In terms of moderator variables, interestingly, we observed very limited effects of characteristics on the altmetric-citation relationships. The sampled year, field, citation data source, use of articles with non-zero altmetric or citation values, and the citation window had no effect on the association of Mendeley activity or usage metrics with citations. The citation source used moderated the association between Twitter activity and citations, with weaker associations observed between tweets and citations from WoS compared to other citations sources. This effect may arise as the base research-oriented coverage of WoS aligns less with the interests of the mixed general and academic audience of Twitter than data sources with broader coverage including also applied research, such as Dimensions (Stahlschmidt & Stephen, 2022). Field was relevant for AAS, with stronger, positive associations identified for natural science publications compared to social science publications. However, overall, the limited effects of potentially moderating variables suggests that the observed relationships between altmetrics and citations are structural and persistent over time, fields, and citation sources.

There are a few limitations in our study to note. First, as we drew our observations from independent studies, there is some variance in how altmetrics and citations were measured. For instance, usage metrics were calculated as page views, PDF downloads, or a combination thereof, while Twitter activity may have included tweets, retweets, saves, or a combination thereof. Similarly, occasionally citations were calculated as the annual average over a time period, rather than the number within a time period. These differences may have influenced the strength of associations we observed. Secondly, publication bias – the tendency for non-significant findings to not make their way into journals – could be present, leading us to over-estimate the associations in our meta-analyses. Unfortunately, the existing methods to assess the likelihood of publication bias are not recommended for use with multi-level meta-analysis models. However, we anticipate a limited effect of publication bias in our sample as the studies typically examined multiple samples across, e.g., disciplines, citations sources, altmetrics, and reported all the outcomes, rather than just those that were statistically significant. We noted that 18.4% (168) of observations in our sample were not statistically significant, 30.3% (277) did not have their significance reported, and 51.3% (469) observations were statistically significant.

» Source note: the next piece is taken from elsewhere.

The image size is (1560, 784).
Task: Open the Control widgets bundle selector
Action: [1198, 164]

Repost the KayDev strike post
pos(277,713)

In conclusion, our meta-analyses identified positive relationships between several altmetrics indicators and citations. These modelled associations were strongest for Mendeley, usage metrics, ResearchGate and Twitter activity, likely due to the large overlap in the users of these platforms and academic actors who cite research. Compared to the simple empirical observations shown in Fig. 2, our meta-analytical approach shifted the ordering of altmetric indicators in terms of strength of association with citations, after controlling for random sampling, study heterogeneity, and dependent observations. Further, the associations we observed were largely persistent over time, field, and citation source. As such, the study was able to make use of the large corpus developed by scholars in the field to identify the overall association of the diverse altmetrics channels with citations, allowing future work to apply the established associations, and motivate further analysis on the communication structure of altmetric channels that diverge from citations.